▸ DEINE AUFGABE:
Welcher Tänzer verkörpert laut dem Textauszug über das Ballett „Clockwork Orange“ den Anführer Alex?

Von Hans Walter 24.09.2012, 03:27

Mit stehenden Ovationen feierte das Publikum am Freitag in Quedlinburg das Ensemble, den Choreografen Jaroslaw Jurasz und die Ausstatterin Andrea Kaempf für die Uraufführung ihres Kammerballetts "Clockwork Orange".

Quedlinburg l Jurasz, der Ballettmeister des Nordharzer Städtebundtheaters, ist ungeheuer produktiv im Geschichtenfinden und -erzählen. Jahr für Jahr produziert er mit der minimal besetzten Compagnie drei, vier Handlungsballette. Mit großen biblischen, literarischen oder filmischen Themen. Er fordert sich und sein kleines engagiertes Ensemble damit bis zum Letzten heraus. Nach der letzten Spielzeit hat die Hälfte der Tänzer das Theater gewechselt. Jurasz musste wieder neu beginnen, das Ensemble zu formieren.

Das "Clockwork Orange" (Uhrwerk Orange) nach dem vor 50 Jahren geschriebenen gleichnamigen Roman von Anthony Burgess und dem 1971er Film von Stanley Kubrick funktioniert auf der Ballettbühne geradezu perfekt. Um Anführer Alex (Jaume Bonnin) hat sich eine Gang junger Männer (Stephan Müller, Keigo Nozaki, Petr Zaionchovskiy) geschart. Auf ihr Triebleben und Drogengenuss reduziert, zieht sie geil und mordlüstern durch eine große Stadt.

Ausstatterin Andrea Kaempf stellte einen Zehngeschosser-Block auf die Bühne - ein Bild wie von dem Hallenser Maler Uwe Pfeiffer über Einsamkeit und Entwurzelung. Ihre Kostüme unterstreichen hervorragend die Individualität der Gang, sind sehr filigran, elegant und tanzbar.

Dieser Alex ist einerseits intelligent und sensibel, andererseits von rauschhafter Brutalität. Die Gang lässt ihn im Stich. Als er die Dame mit den Kätzchen (Yurija Nakahata) erwürgt, greifen Polizei, Justiz, Seelsorger und Mediziner zu. Alex wird inhaftiert und durch neurologische Experimente umprogrammiert. Aber hinter der Anpassung lauert die Zerstörung. Bloß das Wann und Wie ist unklar ...

▸ DATENABSCHNITT:
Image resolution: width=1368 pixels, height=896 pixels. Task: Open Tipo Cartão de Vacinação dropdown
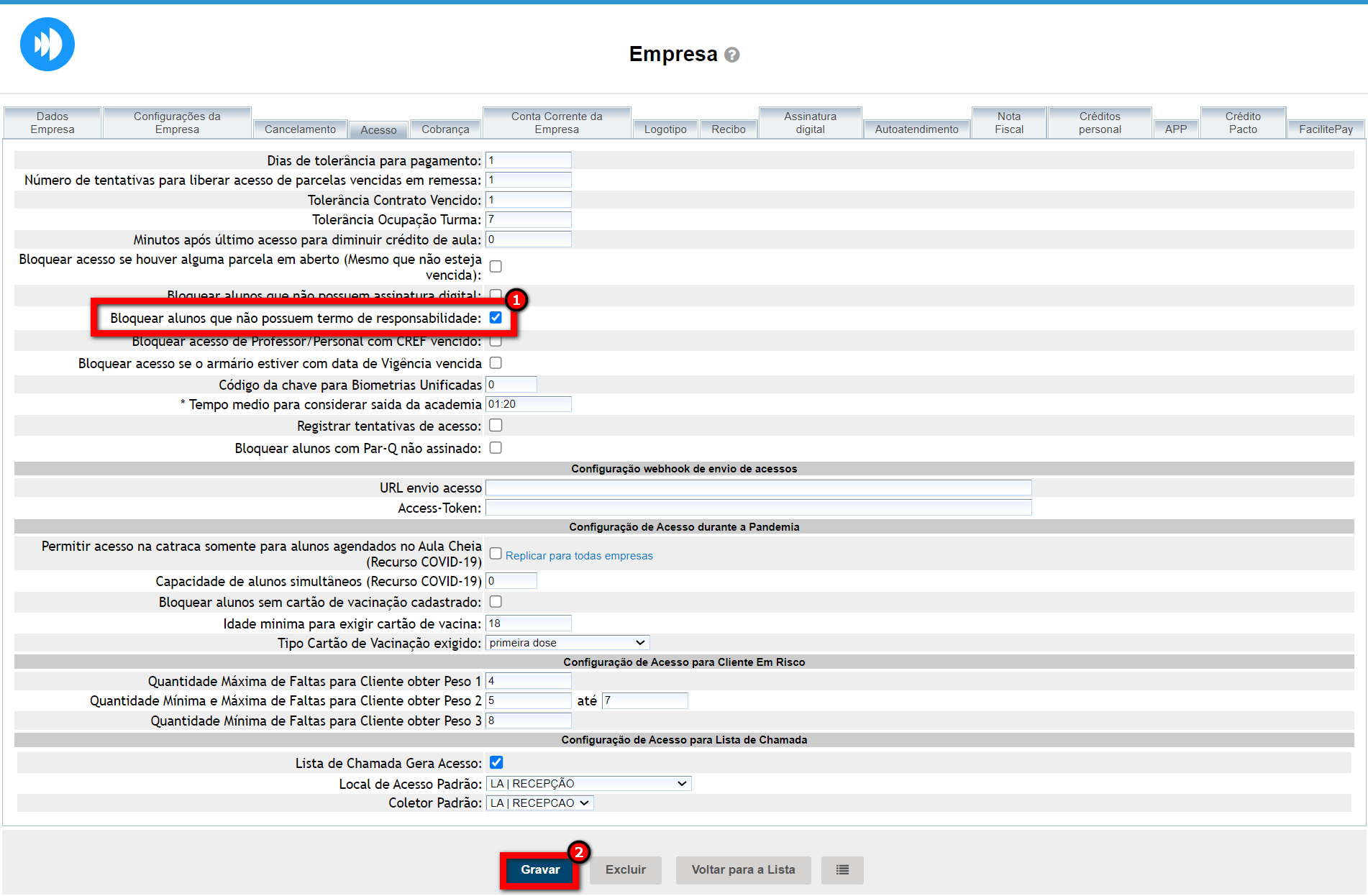pos(567,643)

▸ LÖSUNG DER AUFGABE:
Jaume Bonnin